> **Instruction**
Copy every line of the material below word for word, with nothing left out or changed.

Dataset material

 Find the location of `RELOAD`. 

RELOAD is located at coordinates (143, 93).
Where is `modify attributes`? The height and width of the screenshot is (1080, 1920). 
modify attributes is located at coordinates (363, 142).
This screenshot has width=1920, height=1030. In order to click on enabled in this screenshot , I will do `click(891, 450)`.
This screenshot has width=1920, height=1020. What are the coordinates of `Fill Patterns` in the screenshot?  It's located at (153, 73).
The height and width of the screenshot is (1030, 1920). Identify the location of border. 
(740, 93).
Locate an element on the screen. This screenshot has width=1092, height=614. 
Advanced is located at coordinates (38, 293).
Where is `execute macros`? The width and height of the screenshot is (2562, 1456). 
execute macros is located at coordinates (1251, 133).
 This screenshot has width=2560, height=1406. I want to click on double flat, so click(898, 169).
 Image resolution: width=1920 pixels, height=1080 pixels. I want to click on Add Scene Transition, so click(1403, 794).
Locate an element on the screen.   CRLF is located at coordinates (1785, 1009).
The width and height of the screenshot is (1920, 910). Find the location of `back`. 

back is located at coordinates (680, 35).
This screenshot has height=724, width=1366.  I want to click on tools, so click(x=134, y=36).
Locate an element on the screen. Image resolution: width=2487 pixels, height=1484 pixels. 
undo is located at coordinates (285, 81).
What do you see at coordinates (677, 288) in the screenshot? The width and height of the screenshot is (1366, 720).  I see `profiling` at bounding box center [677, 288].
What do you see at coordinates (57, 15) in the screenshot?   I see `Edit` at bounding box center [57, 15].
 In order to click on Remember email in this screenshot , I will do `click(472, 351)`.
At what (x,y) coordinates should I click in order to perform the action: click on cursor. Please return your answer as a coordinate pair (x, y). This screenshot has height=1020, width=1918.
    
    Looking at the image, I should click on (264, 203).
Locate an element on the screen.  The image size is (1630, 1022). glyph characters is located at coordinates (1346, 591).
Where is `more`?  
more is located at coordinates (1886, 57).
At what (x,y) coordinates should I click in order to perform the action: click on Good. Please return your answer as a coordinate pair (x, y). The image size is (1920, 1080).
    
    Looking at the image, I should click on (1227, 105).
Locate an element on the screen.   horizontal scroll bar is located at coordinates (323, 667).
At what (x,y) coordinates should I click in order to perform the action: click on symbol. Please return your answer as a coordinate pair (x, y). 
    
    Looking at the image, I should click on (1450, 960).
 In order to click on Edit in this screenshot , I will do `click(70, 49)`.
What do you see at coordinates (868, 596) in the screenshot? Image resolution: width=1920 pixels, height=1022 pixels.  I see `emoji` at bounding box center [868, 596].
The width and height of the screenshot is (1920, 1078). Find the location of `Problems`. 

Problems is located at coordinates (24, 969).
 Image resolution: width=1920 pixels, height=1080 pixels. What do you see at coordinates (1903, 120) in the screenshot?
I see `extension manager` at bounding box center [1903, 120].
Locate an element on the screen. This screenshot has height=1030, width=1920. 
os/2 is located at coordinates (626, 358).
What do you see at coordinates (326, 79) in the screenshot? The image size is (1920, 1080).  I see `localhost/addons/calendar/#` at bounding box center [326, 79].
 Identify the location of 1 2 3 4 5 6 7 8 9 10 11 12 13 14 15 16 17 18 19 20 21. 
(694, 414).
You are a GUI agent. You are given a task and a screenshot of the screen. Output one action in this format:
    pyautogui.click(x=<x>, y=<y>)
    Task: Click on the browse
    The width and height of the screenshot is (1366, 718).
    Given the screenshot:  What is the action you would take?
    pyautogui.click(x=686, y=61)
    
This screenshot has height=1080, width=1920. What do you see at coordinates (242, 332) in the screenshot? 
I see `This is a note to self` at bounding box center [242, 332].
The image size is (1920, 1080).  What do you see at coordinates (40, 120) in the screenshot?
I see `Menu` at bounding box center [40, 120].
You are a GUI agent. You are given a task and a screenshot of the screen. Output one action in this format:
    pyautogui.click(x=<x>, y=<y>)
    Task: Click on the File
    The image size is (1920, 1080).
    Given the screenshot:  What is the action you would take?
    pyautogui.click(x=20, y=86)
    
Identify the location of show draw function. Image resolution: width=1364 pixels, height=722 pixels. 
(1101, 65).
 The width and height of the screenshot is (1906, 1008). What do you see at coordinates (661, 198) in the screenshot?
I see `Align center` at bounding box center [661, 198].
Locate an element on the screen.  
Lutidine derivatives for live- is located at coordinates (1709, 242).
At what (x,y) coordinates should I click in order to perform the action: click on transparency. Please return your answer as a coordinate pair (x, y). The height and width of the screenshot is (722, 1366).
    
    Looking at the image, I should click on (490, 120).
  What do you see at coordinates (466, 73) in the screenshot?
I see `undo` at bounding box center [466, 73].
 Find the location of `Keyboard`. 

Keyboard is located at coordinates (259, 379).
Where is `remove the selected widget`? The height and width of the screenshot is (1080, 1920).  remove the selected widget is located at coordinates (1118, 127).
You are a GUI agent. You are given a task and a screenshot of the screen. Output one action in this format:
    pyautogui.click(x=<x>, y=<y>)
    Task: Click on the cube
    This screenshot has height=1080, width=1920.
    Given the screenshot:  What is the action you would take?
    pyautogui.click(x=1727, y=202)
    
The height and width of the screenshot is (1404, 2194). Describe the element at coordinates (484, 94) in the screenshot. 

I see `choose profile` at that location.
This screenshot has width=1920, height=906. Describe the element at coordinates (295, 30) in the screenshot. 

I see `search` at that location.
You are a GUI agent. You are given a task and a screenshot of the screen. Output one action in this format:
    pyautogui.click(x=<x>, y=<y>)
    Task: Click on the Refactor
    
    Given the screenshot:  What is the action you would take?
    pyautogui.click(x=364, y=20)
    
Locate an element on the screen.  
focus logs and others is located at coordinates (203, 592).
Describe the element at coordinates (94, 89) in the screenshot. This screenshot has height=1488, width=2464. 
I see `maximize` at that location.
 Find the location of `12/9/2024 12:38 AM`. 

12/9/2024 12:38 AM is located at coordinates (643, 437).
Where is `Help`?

> **Exercise result**
 Find the location of `RELOAD`. 

RELOAD is located at coordinates (143, 93).
Where is `modify attributes`? The height and width of the screenshot is (1080, 1920). 
modify attributes is located at coordinates (363, 142).
This screenshot has width=1920, height=1030. In order to click on enabled in this screenshot , I will do `click(891, 450)`.
This screenshot has width=1920, height=1020. What are the coordinates of `Fill Patterns` in the screenshot?  It's located at (153, 73).
The height and width of the screenshot is (1030, 1920). Identify the location of border. 
(740, 93).
Locate an element on the screen. This screenshot has width=1092, height=614. 
Advanced is located at coordinates (38, 293).
Where is `execute macros`? The width and height of the screenshot is (2562, 1456). 
execute macros is located at coordinates (1251, 133).
 This screenshot has width=2560, height=1406. I want to click on double flat, so click(898, 169).
 Image resolution: width=1920 pixels, height=1080 pixels. I want to click on Add Scene Transition, so click(1403, 794).
Locate an element on the screen.   CRLF is located at coordinates (1785, 1009).
The width and height of the screenshot is (1920, 910). Find the location of `back`. 

back is located at coordinates (680, 35).
This screenshot has height=724, width=1366.  I want to click on tools, so click(x=134, y=36).
Locate an element on the screen. Image resolution: width=2487 pixels, height=1484 pixels. 
undo is located at coordinates (285, 81).
What do you see at coordinates (677, 288) in the screenshot? The width and height of the screenshot is (1366, 720).  I see `profiling` at bounding box center [677, 288].
What do you see at coordinates (57, 15) in the screenshot?   I see `Edit` at bounding box center [57, 15].
 In order to click on Remember email in this screenshot , I will do `click(472, 351)`.
At what (x,y) coordinates should I click in order to perform the action: click on cursor. Please return your answer as a coordinate pair (x, y). This screenshot has height=1020, width=1918.
    
    Looking at the image, I should click on (264, 203).
Locate an element on the screen.  The image size is (1630, 1022). glyph characters is located at coordinates (1346, 591).
Where is `more`?  
more is located at coordinates (1886, 57).
At what (x,y) coordinates should I click in order to perform the action: click on Good. Please return your answer as a coordinate pair (x, y). The image size is (1920, 1080).
    
    Looking at the image, I should click on (1227, 105).
Locate an element on the screen.   horizontal scroll bar is located at coordinates (323, 667).
At what (x,y) coordinates should I click in order to perform the action: click on symbol. Please return your answer as a coordinate pair (x, y). 
    
    Looking at the image, I should click on (1450, 960).
 In order to click on Edit in this screenshot , I will do `click(70, 49)`.
What do you see at coordinates (868, 596) in the screenshot? Image resolution: width=1920 pixels, height=1022 pixels.  I see `emoji` at bounding box center [868, 596].
The width and height of the screenshot is (1920, 1078). Find the location of `Problems`. 

Problems is located at coordinates (24, 969).
 Image resolution: width=1920 pixels, height=1080 pixels. What do you see at coordinates (1903, 120) in the screenshot?
I see `extension manager` at bounding box center [1903, 120].
Locate an element on the screen. This screenshot has height=1030, width=1920. 
os/2 is located at coordinates (626, 358).
What do you see at coordinates (326, 79) in the screenshot? The image size is (1920, 1080).  I see `localhost/addons/calendar/#` at bounding box center [326, 79].
 Identify the location of 1 2 3 4 5 6 7 8 9 10 11 12 13 14 15 16 17 18 19 20 21. 
(694, 414).
You are a GUI agent. You are given a task and a screenshot of the screen. Output one action in this format:
    pyautogui.click(x=<x>, y=<y>)
    Task: Click on the browse
    The width and height of the screenshot is (1366, 718).
    Given the screenshot:  What is the action you would take?
    pyautogui.click(x=686, y=61)
    
This screenshot has height=1080, width=1920. What do you see at coordinates (242, 332) in the screenshot? 
I see `This is a note to self` at bounding box center [242, 332].
The image size is (1920, 1080).  What do you see at coordinates (40, 120) in the screenshot?
I see `Menu` at bounding box center [40, 120].
You are a GUI agent. You are given a task and a screenshot of the screen. Output one action in this format:
    pyautogui.click(x=<x>, y=<y>)
    Task: Click on the File
    The image size is (1920, 1080).
    Given the screenshot:  What is the action you would take?
    pyautogui.click(x=20, y=86)
    
Identify the location of show draw function. Image resolution: width=1364 pixels, height=722 pixels. 
(1101, 65).
 The width and height of the screenshot is (1906, 1008). What do you see at coordinates (661, 198) in the screenshot?
I see `Align center` at bounding box center [661, 198].
Locate an element on the screen.  
Lutidine derivatives for live- is located at coordinates (1709, 242).
At what (x,y) coordinates should I click in order to perform the action: click on transparency. Please return your answer as a coordinate pair (x, y). The height and width of the screenshot is (722, 1366).
    
    Looking at the image, I should click on (490, 120).
  What do you see at coordinates (466, 73) in the screenshot?
I see `undo` at bounding box center [466, 73].
 Find the location of `Keyboard`. 

Keyboard is located at coordinates (259, 379).
Where is `remove the selected widget`? The height and width of the screenshot is (1080, 1920).  remove the selected widget is located at coordinates (1118, 127).
You are a GUI agent. You are given a task and a screenshot of the screen. Output one action in this format:
    pyautogui.click(x=<x>, y=<y>)
    Task: Click on the cube
    This screenshot has height=1080, width=1920.
    Given the screenshot:  What is the action you would take?
    pyautogui.click(x=1727, y=202)
    
The height and width of the screenshot is (1404, 2194). Describe the element at coordinates (484, 94) in the screenshot. 

I see `choose profile` at that location.
This screenshot has width=1920, height=906. Describe the element at coordinates (295, 30) in the screenshot. 

I see `search` at that location.
You are a GUI agent. You are given a task and a screenshot of the screen. Output one action in this format:
    pyautogui.click(x=<x>, y=<y>)
    Task: Click on the Refactor
    
    Given the screenshot:  What is the action you would take?
    pyautogui.click(x=364, y=20)
    
Locate an element on the screen.  
focus logs and others is located at coordinates (203, 592).
Describe the element at coordinates (94, 89) in the screenshot. This screenshot has height=1488, width=2464. 
I see `maximize` at that location.
 Find the location of `12/9/2024 12:38 AM`. 

12/9/2024 12:38 AM is located at coordinates (643, 437).
Where is `Help`?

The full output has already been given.